- Given data

⟨

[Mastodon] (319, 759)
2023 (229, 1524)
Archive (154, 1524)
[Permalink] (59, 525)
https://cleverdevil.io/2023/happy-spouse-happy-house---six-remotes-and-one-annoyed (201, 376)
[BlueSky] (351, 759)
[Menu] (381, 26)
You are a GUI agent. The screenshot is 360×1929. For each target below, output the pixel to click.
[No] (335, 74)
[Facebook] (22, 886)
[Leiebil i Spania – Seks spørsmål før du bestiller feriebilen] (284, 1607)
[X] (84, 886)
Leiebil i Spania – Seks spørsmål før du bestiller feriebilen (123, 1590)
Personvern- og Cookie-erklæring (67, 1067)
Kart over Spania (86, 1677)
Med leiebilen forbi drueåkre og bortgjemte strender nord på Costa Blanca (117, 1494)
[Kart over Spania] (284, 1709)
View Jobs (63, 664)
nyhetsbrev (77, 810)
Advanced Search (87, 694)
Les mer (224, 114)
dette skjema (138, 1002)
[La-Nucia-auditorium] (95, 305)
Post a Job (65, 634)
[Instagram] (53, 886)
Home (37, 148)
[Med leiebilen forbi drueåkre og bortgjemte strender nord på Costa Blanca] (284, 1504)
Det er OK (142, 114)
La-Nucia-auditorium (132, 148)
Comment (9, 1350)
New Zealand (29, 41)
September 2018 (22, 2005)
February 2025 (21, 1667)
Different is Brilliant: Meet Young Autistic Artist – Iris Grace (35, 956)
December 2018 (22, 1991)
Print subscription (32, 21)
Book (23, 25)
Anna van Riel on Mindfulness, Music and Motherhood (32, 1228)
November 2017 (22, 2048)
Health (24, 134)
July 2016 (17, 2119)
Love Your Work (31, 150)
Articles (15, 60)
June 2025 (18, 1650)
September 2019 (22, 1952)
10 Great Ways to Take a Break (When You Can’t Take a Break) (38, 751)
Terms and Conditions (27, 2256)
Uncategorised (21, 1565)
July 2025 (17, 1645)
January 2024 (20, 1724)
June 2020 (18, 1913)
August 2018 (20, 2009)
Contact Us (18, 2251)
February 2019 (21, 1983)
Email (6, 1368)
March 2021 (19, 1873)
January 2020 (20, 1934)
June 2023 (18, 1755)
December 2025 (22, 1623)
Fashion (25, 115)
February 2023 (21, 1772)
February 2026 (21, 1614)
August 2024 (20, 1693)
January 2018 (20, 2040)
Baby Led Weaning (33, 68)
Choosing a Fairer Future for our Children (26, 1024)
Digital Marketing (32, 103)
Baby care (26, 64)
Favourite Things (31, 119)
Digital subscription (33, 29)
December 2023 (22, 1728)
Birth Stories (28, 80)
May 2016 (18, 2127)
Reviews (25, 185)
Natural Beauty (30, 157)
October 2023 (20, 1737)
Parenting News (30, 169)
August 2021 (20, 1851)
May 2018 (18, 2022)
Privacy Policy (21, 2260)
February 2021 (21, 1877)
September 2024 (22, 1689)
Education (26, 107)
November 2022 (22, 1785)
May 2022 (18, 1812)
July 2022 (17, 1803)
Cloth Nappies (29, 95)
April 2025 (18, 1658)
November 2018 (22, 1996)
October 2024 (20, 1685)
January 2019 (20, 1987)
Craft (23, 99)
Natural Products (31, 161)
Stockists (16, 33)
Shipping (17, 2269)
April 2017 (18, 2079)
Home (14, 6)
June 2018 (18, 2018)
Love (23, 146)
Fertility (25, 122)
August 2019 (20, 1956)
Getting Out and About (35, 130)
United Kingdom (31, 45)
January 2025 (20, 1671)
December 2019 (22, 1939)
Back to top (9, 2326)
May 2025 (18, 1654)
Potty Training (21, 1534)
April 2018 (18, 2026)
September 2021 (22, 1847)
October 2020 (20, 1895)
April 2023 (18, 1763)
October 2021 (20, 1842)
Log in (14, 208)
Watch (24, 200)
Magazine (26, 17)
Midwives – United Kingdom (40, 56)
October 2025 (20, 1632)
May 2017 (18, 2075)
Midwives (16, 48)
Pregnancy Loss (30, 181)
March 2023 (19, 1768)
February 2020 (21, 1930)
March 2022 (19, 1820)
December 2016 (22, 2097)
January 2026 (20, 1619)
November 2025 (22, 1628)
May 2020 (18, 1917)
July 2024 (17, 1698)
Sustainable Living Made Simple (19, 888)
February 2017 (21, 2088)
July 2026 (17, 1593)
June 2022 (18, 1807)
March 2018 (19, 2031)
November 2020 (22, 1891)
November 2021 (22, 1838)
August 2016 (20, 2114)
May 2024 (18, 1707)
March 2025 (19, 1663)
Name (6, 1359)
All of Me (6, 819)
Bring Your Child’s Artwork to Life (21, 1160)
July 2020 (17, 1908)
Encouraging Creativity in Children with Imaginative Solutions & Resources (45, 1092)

⟩

- Task details
Give back, exactly as written, the stretch from the line with "[X] (84, 886)" through the line with "September 2024 (22, 1689)", and no other lines from the records above.

- Completed exercise
[X] (84, 886)
Leiebil i Spania – Seks spørsmål før du bestiller feriebilen (123, 1590)
Personvern- og Cookie-erklæring (67, 1067)
Kart over Spania (86, 1677)
Med leiebilen forbi drueåkre og bortgjemte strender nord på Costa Blanca (117, 1494)
[Kart over Spania] (284, 1709)
View Jobs (63, 664)
nyhetsbrev (77, 810)
Advanced Search (87, 694)
Les mer (224, 114)
dette skjema (138, 1002)
[La-Nucia-auditorium] (95, 305)
Post a Job (65, 634)
[Instagram] (53, 886)
Home (37, 148)
[Med leiebilen forbi drueåkre og bortgjemte strender nord på Costa Blanca] (284, 1504)
Det er OK (142, 114)
La-Nucia-auditorium (132, 148)
Comment (9, 1350)
New Zealand (29, 41)
September 2018 (22, 2005)
February 2025 (21, 1667)
Different is Brilliant: Meet Young Autistic Artist – Iris Grace (35, 956)
December 2018 (22, 1991)
Print subscription (32, 21)
Book (23, 25)
Anna van Riel on Mindfulness, Music and Motherhood (32, 1228)
November 2017 (22, 2048)
Health (24, 134)
July 2016 (17, 2119)
Love Your Work (31, 150)
Articles (15, 60)
June 2025 (18, 1650)
September 2019 (22, 1952)
10 Great Ways to Take a Break (When You Can’t Take a Break) (38, 751)
Terms and Conditions (27, 2256)
Uncategorised (21, 1565)
July 2025 (17, 1645)
January 2024 (20, 1724)
June 2020 (18, 1913)
August 2018 (20, 2009)
Contact Us (18, 2251)
February 2019 (21, 1983)
Email (6, 1368)
March 2021 (19, 1873)
January 2020 (20, 1934)
June 2023 (18, 1755)
December 2025 (22, 1623)
Fashion (25, 115)
February 2023 (21, 1772)
February 2026 (21, 1614)
August 2024 (20, 1693)
January 2018 (20, 2040)
Baby Led Weaning (33, 68)
Choosing a Fairer Future for our Children (26, 1024)
Digital Marketing (32, 103)
Baby care (26, 64)
Favourite Things (31, 119)
Digital subscription (33, 29)
December 2023 (22, 1728)
Birth Stories (28, 80)
May 2016 (18, 2127)
Reviews (25, 185)
Natural Beauty (30, 157)
October 2023 (20, 1737)
Parenting News (30, 169)
August 2021 (20, 1851)
May 2018 (18, 2022)
Privacy Policy (21, 2260)
February 2021 (21, 1877)
September 2024 (22, 1689)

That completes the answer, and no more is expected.